While there are elements of the movement that some people might characterize as progressive -- such as fair labor practices, environmental protection, and humane treatment of livestock -- the economic side of Good Food is fundamentally the same as in any other business sector. It is about enabling farmers and entrepreneurs to establish and grow their businesses, support themselves and their families, become profitable, create jobs, and strengthen their communities.
This economic/entrepreneurial side of Good Food has been the core of Family Farmed's mission since I founded the non-profit organization more than 15 years ago. The Good Food Business Accelerator is, in fact, an extension of FamilyFarmed's Good Food Trade Show and its Financing and Innovation Conference, which connects entrepreneurs, investors, and trade buyers.
These events bring together more than 1,000 food producers, entrepreneurs, trade buyers, financiers, non-governmental organizations, investors and others engaged in expanding a robust Midwest Good Food cluster. The gathering also includes the Good Food Festival, which last year featured seven chefs and authors recognized by the James Beard Foundation and drew more than 3,500 attendees.
One of the benefits of the Accelerator program is that Fellows can pitch at our Good Food Financing and Innovation Conference on March 19 at Chicago's UIC Forum. While businesses participating at the conference in recent years have done $8 million in deals, most of those pitching were not were not fully developed. Either they didn't have a very good business plan, or they weren't thoughtful about where they were going to sell the product, or they didn't have a deal to which investors or banks would respond.

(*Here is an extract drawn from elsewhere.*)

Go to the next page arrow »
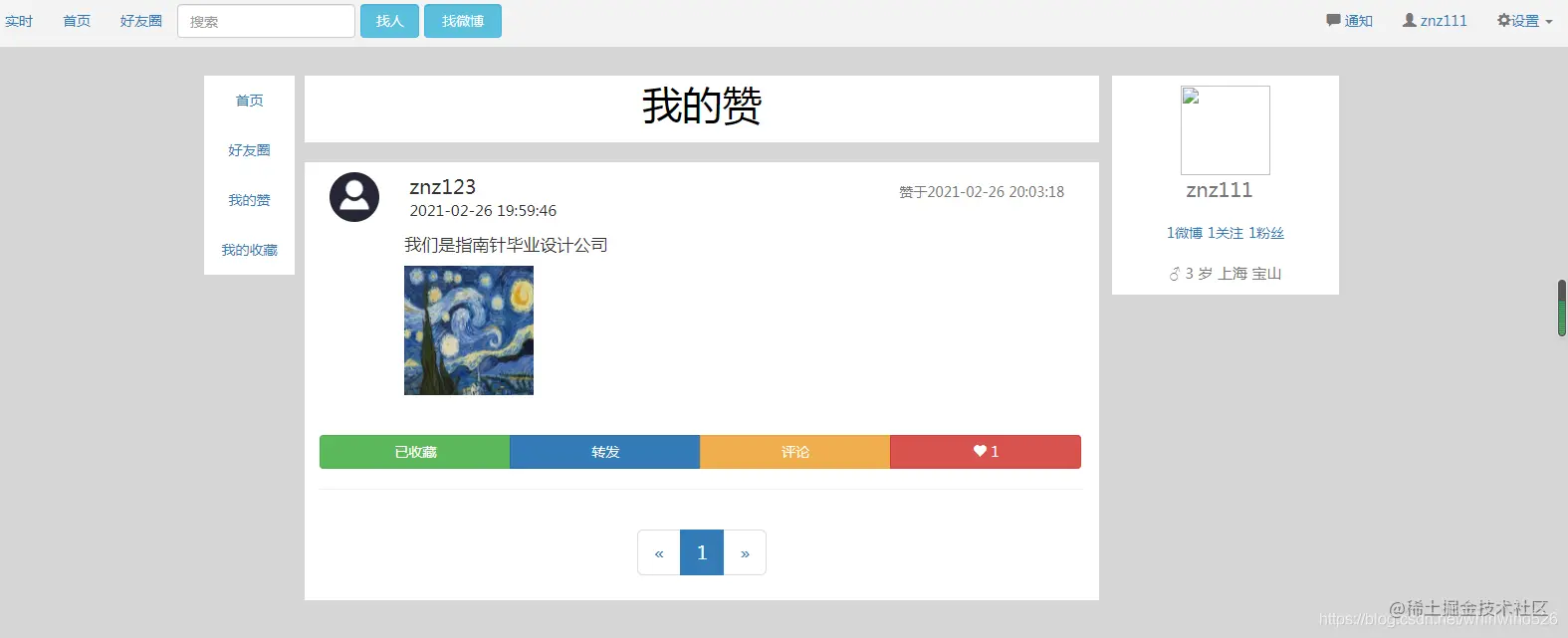Image resolution: width=1568 pixels, height=638 pixels. click(745, 552)
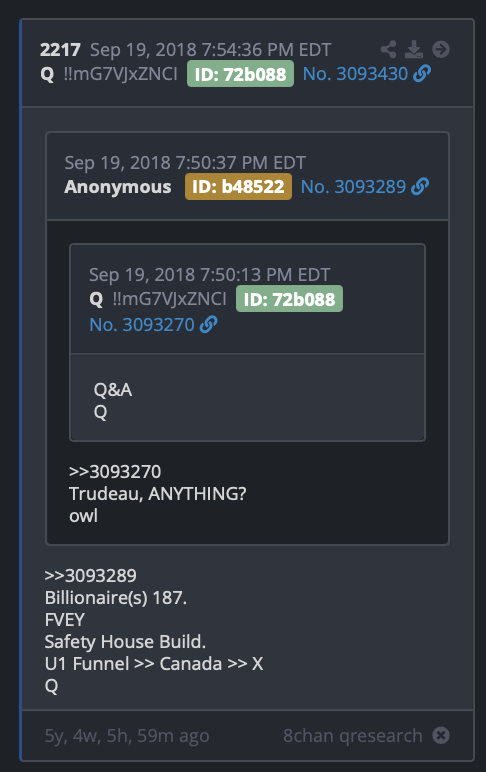Click the 8chan qresearch source label

353,736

This prompted the decision to create the Good Food Business Accelerator. It will provide its Fellows with six months of intensive mentorship, technical support and networking opportunities with potential buyers, customers and investors.

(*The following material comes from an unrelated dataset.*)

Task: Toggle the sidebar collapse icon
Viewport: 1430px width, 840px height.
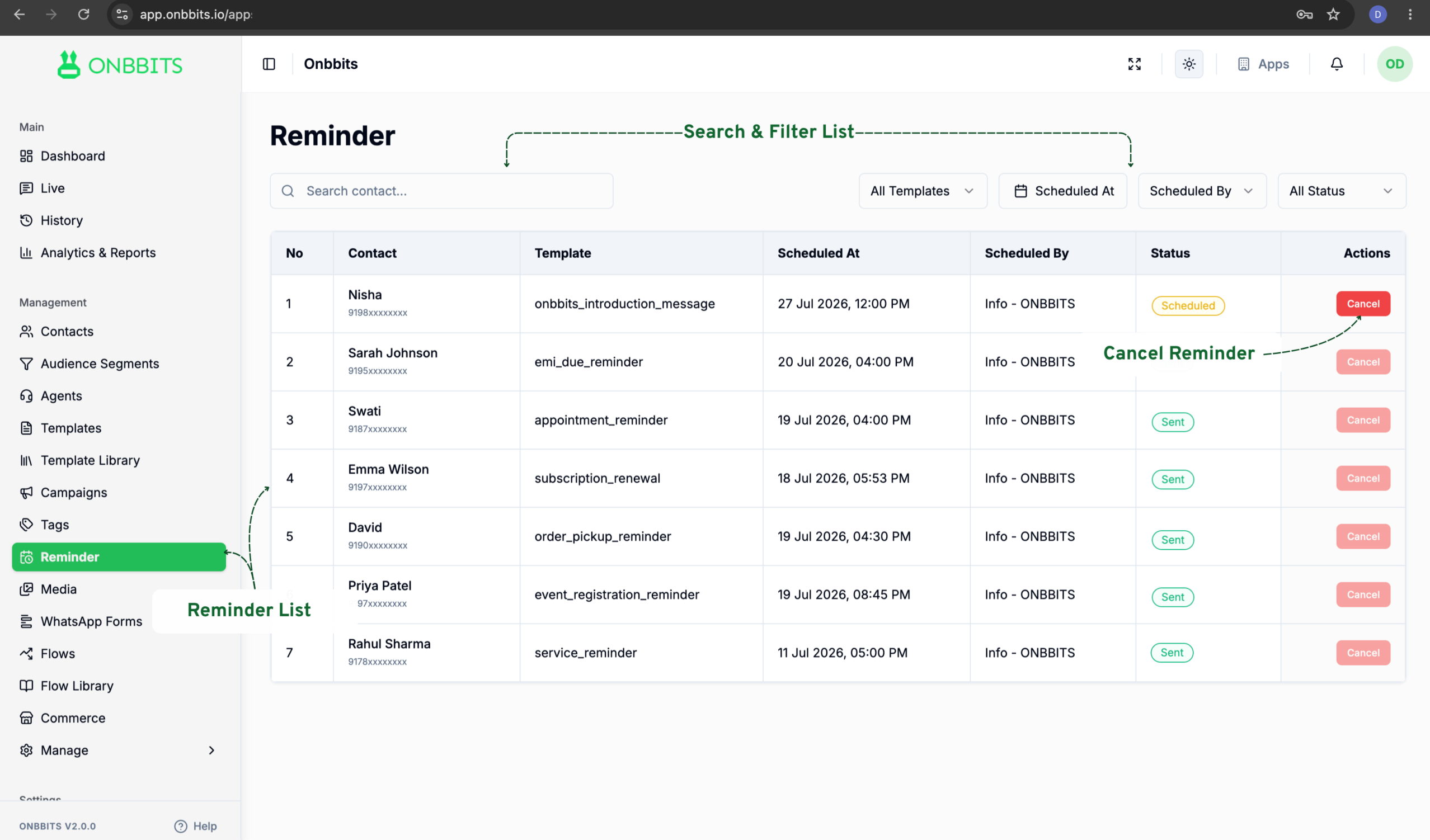Action: point(269,64)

Businesses invited to apply are those involved with Good Food, that which is local, sustainable, humane, and fair. They must be located in and supply the Chicago food shed with products and services that will expand the supply of Good Food.
The range of businesses that will be considered for fellowships is very broad: food artisans, farmers, food technology companies, craft beverage makers, food processors, restaurants, food hubs, foodservice firms, and consumer packaged goods companies. Applications for acceptance into the program are being accepted through Oct. 20.
Chicago is now home to the Sustainable Local Food Investment Group and the Angel Food Network, which have together more than 40 angel investors seeking to deploy capital in local food businesses. In addition, venture capitalists and private equity investors are also are hoping to invest in Accelerator Fellows.
Some of these financiers are among the impressive lineup of more than 100 mentors and advisers that includes leaders from Whole Foods Market, the nation's largest natural foods supermarket chain; Lettuce Entertain You Enterprises; organic distributor Goodness Greeness; Eli's Cheesecake; One Off Hospitality Group; 2X Consumer Products Growth Partners and many more.
Whole Foods Market and UNFI, the nation's leading distributor of natural and organic food, are strategic partners on the Accelerator project. Lead funding came from Food:Land:Opportunity -- Localizing the Chicago Foodshed, an initiative of the Searle Funds at The Chicago Community Trust that seeks to strengthen the resiliency of the region by increasing the supply of local and sustainable food. In addition, the Accelerator recently earned a $50,000 grant from the U.S. Small Business Administration Growth Accelerator Fund Competition, and nearly $100,000 from the U.S. Department of Agriculture's Local Food Promotion Program.
Our long-term goal is nothing less than contributing to a new generation of Good Food leaders who will grow the movement and help build a healthier, more environmentally sound -- and tastier -- food supply.